Mélanie Loisel
Argent
Les entreprises du Québec ne voudraient jamais revenir 25 ans en arrière. Depuis la signature de l'accord de libre-échange entre le Canada et les États-Unis en 1987, c'est tout un monde de possibilités qui s'est ouvert à elles.
« Notre entreprise est devenue 30 fois plus grande qu'elle ne l'était en 1987 », a expliqué Elliot Lifson, le vice-président Vêtements Perless et président de la Fédération canadienne du vêtement.

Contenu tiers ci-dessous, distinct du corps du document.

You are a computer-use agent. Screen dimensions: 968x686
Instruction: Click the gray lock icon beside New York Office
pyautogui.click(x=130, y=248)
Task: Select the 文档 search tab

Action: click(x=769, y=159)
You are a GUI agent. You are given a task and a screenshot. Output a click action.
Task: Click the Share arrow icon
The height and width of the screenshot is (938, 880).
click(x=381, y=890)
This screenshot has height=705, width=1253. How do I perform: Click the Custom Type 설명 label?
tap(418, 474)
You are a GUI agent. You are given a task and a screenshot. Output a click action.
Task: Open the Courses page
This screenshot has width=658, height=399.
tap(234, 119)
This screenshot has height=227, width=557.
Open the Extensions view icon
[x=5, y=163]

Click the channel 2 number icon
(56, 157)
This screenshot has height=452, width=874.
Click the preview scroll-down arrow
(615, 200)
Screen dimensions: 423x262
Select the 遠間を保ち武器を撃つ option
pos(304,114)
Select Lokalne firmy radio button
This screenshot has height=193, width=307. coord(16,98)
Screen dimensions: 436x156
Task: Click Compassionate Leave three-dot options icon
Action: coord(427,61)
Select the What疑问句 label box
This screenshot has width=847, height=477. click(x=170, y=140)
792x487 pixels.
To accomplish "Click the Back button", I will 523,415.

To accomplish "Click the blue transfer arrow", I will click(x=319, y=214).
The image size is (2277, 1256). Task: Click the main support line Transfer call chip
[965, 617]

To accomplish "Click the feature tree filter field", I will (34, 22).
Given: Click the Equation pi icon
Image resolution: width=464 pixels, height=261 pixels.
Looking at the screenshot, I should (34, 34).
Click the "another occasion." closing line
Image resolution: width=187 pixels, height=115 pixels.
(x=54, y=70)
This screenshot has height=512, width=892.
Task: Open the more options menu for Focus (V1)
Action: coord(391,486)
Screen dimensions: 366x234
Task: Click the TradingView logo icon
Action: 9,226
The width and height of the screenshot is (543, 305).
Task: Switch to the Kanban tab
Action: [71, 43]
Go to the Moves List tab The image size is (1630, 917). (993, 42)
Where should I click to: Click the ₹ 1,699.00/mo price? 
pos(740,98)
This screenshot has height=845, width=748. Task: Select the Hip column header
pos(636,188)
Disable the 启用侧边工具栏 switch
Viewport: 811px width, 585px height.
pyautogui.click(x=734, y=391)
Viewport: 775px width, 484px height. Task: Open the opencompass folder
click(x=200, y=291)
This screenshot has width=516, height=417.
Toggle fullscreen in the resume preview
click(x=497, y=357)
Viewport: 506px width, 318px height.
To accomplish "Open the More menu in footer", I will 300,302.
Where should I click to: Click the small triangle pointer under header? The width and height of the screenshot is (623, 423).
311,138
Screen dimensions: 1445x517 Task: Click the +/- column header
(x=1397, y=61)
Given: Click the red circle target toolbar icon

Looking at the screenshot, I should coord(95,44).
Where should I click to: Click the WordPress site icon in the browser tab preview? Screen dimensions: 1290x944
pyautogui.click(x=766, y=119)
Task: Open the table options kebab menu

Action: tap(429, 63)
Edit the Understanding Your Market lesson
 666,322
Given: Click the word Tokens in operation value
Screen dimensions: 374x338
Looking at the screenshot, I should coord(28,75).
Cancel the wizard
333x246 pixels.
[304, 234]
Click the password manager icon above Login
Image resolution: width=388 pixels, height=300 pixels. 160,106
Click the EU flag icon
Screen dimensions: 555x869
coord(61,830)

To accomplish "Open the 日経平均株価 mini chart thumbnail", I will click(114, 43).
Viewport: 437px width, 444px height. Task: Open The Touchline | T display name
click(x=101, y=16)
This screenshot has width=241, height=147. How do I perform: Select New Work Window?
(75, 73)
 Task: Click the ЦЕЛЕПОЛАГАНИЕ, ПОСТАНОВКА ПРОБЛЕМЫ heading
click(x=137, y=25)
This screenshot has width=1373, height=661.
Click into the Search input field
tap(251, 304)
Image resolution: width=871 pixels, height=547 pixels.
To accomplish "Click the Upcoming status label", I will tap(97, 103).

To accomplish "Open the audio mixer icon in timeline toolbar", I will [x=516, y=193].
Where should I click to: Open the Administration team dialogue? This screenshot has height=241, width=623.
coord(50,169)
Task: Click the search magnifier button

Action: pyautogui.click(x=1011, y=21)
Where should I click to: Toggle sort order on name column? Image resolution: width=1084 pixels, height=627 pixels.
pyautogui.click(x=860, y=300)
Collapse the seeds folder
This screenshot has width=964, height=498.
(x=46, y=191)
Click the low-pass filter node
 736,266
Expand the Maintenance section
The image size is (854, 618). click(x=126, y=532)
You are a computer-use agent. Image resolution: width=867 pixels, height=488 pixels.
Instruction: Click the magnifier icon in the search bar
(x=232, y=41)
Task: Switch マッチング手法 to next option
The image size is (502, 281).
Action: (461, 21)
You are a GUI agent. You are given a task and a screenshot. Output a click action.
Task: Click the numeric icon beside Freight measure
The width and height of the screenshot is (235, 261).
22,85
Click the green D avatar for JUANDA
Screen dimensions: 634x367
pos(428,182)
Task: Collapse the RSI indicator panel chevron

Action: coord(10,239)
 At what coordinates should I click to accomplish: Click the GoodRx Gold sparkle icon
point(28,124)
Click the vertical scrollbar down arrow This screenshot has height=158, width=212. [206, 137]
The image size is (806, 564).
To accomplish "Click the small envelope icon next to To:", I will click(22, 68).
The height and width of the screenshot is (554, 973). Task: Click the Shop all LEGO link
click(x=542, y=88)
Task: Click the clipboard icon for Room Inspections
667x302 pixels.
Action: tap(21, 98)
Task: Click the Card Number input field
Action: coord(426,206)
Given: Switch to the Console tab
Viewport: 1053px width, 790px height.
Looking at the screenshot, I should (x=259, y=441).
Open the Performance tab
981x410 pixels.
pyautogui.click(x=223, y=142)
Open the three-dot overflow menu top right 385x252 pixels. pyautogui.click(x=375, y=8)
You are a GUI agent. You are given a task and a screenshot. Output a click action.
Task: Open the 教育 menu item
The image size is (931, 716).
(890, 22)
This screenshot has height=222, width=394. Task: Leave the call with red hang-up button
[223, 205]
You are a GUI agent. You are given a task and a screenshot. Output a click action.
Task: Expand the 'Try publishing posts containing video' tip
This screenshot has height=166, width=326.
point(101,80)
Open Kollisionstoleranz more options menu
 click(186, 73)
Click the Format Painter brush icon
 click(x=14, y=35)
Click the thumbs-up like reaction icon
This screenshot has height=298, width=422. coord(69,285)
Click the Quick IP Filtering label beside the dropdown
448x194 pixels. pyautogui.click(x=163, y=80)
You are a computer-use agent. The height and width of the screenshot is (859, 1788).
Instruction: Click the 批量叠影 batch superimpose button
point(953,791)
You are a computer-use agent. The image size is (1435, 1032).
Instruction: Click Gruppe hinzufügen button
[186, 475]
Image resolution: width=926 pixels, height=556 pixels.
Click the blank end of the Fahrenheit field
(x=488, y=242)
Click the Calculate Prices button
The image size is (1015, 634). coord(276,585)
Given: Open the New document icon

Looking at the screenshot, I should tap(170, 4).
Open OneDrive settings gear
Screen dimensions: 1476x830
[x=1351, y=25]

Cette entreprise de Montréal, spécialisée dans les habits pour homme, a conquis le marché américain grâce à l'entente de l'Accord de libre-échange entre le Canada et les États-Unis (ALÉ), qui a éliminé les taxes douanières sur les biens tels que les produits de la viande, le vin, les vêtements et le textile.
Avant 1987, Vêtements Perless employait qu'une centaine d'employés uniquement à Montréal, alors qu'elle compte maintenant 1100 travailleurs dans la métropole et 500 employés aux États-Unis. Elle a ouvert un centre de distribution au Vermont, un bureau de vente à New York et ses habits sont vendus dans tous les États américains. L'entreprise a d'ailleurs conclu des contrats de licence exclusive avec des marques américaines reconnues comme Ralph Lauren et Calvin Klein.
« Cet accord nous a permis de voir grand et on s'est mis à avoir confiance en nous pour concurrencer le marché américain. Ce n'est pas compliqué, si vous êtes capables d'être à New York, vous êtes capables d'être partout sur la planète », a affirmé M. Lifson.
Un accord favorable aux exportations
En 25 ans, les entreprises du Québec ont grandement bénéficié de l'assouplissement des barrières tarifaires de l'ALÉ. Elles ont pu offrir des prix plus compétitifs et augmenter leur production pour vendre leurs produits chez nos voisins du sud.
« Cet accord a en quelque sorte permis aux manufacturiers d'entrer à école de l'exportation, a noté Simon Prévost, président de Manufacturiers et exportateurs du Québec. Les entreprises ont eu accès à un marché 10 fois plus grand que celui au Canada au point où 80 % des exportations du Québec étaient destinées aux États-Unis dans les années 90 », a-t-il raconté.
De nos jours, un peu moins de 70 % des exportations québécoises vont aux États-Unis en raison de la hausse du dollar canadien, d'une baisse de productivité et du ralentissement économique.
Malgré cette baisse des exportations, l'ouverture au marché américain a permis aux compagnies de transport du Québec de prendre de l'expansion.
« Soixante pour cent de nos voyages se font maintenant aux États-Unis », a confirmé Denis Coderre, président de Transport SGT 2000, basé à St-Germain-de-Graham dans le Centre-du-Québec.
L'entreprise créée en 1988, après la signature de l'ALÉ, s'est rapidement développée pour acheminer chez nos voisins du sud de nombreux produits tels que des vêtements, des meubles, des électroménagers et des pièces d'auto.
Selon les données du gouvernement du Québec, la valeur des biens échangés entre le Québec et les États-Unis s'élevait à 78,5 milliards $ CAN en 2008. Les principales destinations des exportations québécoises vers les États-Unis sont l'État de New York, le Vermont, la Pennsylvanie, le Tennessee et l'Illinois.